▶ [PROVIDED TEXT]:
The staff’s assurances are temporary, and will expire 30 months from MiFID II’s implementation date, or July 3, 2020. According to the staff, the temporary period of relief is intended to allow the industry time to review, comprehend, and implement guidance from EU regulators and evaluate any impacts on their business models. During that time, “the staff will continue to monitor and assess the impact of MiFID II’s requirements on the research marketplace and affected participants in order to ascertain whether more tailored or different action, including rulemaking, is necessary and appropriate in the public interest.”[5]

Given the temporary nature of the relief, we applaud the commitment of the SEC and its staff to monitor developments and consider taking further action in this area. In a statement on the relief, Commissioner Kara M. Stein “encourage[d] the staff and the Commission to consider timely notice and comment rulemaking in order to reach the best policy outcome in this area.”[6] Commissioner Stein cautioned more broadly that the staff’s no-action relief does not adequately address concerns in the United States related to transparency and investor protection when investment managers use bundled commission payments to purchase research, such as the following: “When payments for research and trading are combined, do investors know that they are paying for research? Do investors know what they are paying for trading? Do investors know of the potential conflicts of unbundled payments?” Accordingly, lasting relief for broker-dealers could get caught up in a larger dialogue on Section 28(e) of the Exchange Act.

ICI Letter: Relief Allowing Investment Managers to Aggregate Orders with Differing Research Funding

In the ICI Letter, the IM staff stated that it would not recommend enforcement action under Section 17(d) of the Investment Company Act, Rule 17d-1 thereunder, or Section 206 of the Advisers Act if an investment manager aggregates client orders in reliance on the staff’s earlier position taken in a 1995 letter to SMC Capital Inc (SMC Capital). In that letter, which addressed similar legal concerns, the IM staff stated that it would not recommend enforcement action when orders for multiple clients were aggregated for execution where each client received the same price and paid the same commission. The latest letter contemplates that some clients may pay different amounts for research because of the MiFID II requirements, but each client participating in the aggregated order pays the same (average) price for the security and the “same cost of execution (measured by rate).” The relief is conditioned on representations made in the incoming letter to the staff, including three specific representations recited in the ICI Letter that investment managers will adopt policies and procedures reasonably designed to ensure the following:

  1. Each client in an aggregated order pays the average price for the security and the same cost of execution (measured by rate).
  2. The payment for research in connection with the aggregated order will be consistent with each applicable jurisdiction’s regulatory requirements and disclosures to the client.

▶ [AIM OF THE TASK]: In the text on the MiFID II relief, please state the date when the staff's assurances expire. The lines after this note are separate material, unconnected to the text above.

▶ [SUPPLIED ENTRIES]:
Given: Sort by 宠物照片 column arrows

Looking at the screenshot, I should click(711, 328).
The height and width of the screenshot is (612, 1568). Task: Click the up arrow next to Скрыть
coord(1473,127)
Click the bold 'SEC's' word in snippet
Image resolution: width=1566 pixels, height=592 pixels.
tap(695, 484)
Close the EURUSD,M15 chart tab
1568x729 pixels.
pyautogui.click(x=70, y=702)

▶ [FULL OUTPUT]: July 3, 2020, which is 30 months from MiFID II's implementation date.